*What the task requires*
Reproduce exactly the line with "Instruction: Expand the Cases sidebar section" and every line that follows it below, up to and including the last one. Do not include pictures or anything else.

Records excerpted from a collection
▬▬▬

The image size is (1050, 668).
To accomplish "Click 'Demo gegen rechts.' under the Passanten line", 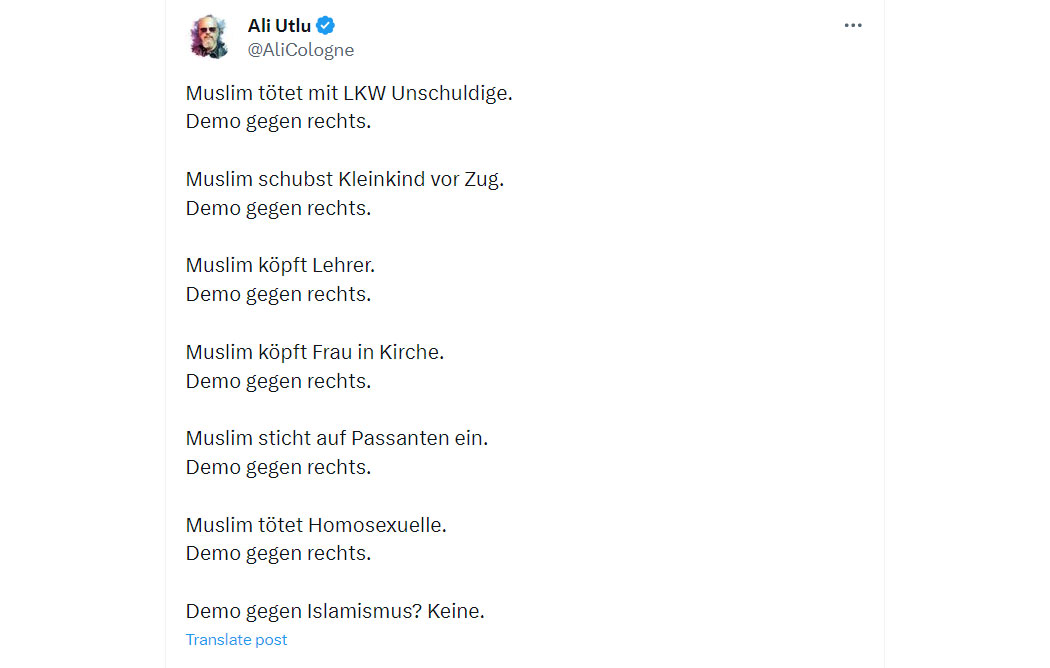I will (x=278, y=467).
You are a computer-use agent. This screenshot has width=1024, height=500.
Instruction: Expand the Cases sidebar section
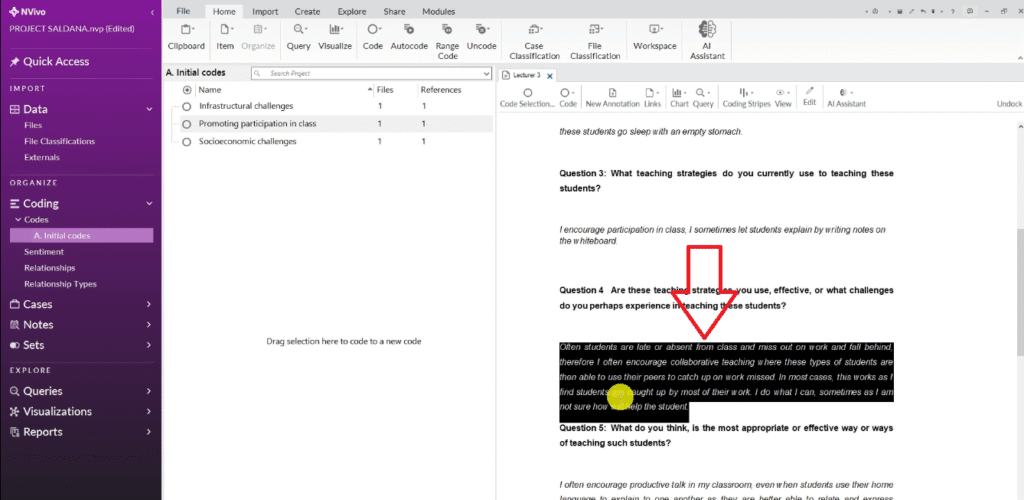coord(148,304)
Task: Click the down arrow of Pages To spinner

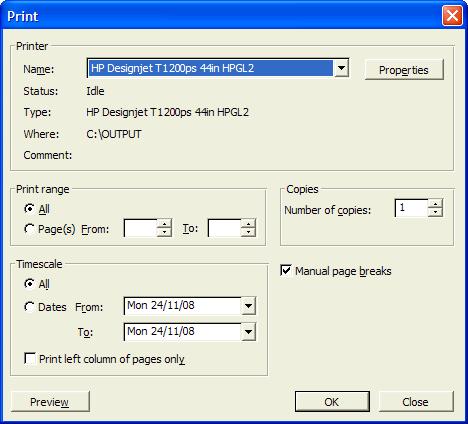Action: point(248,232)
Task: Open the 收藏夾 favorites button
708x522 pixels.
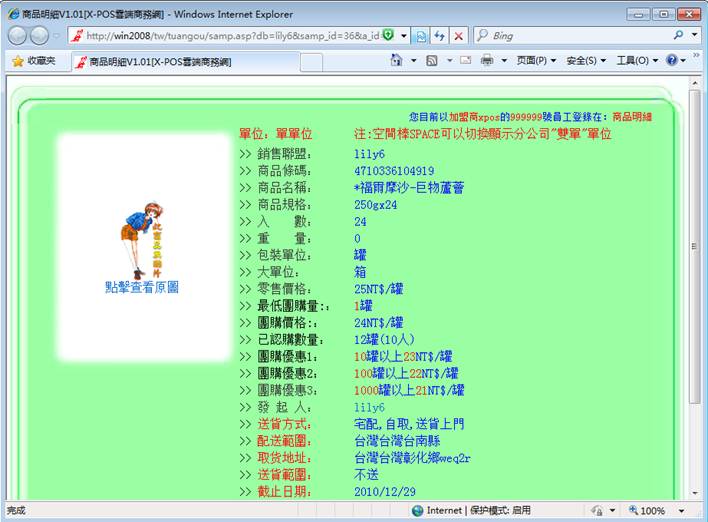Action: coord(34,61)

▬▬▬

*Answer to the exercise*
Instruction: Expand the Cases sidebar section
coord(148,304)
Task: Click the down arrow of Pages To spinner

Action: point(248,232)
Task: Open the 收藏夾 favorites button
708x522 pixels.
Action: coord(34,61)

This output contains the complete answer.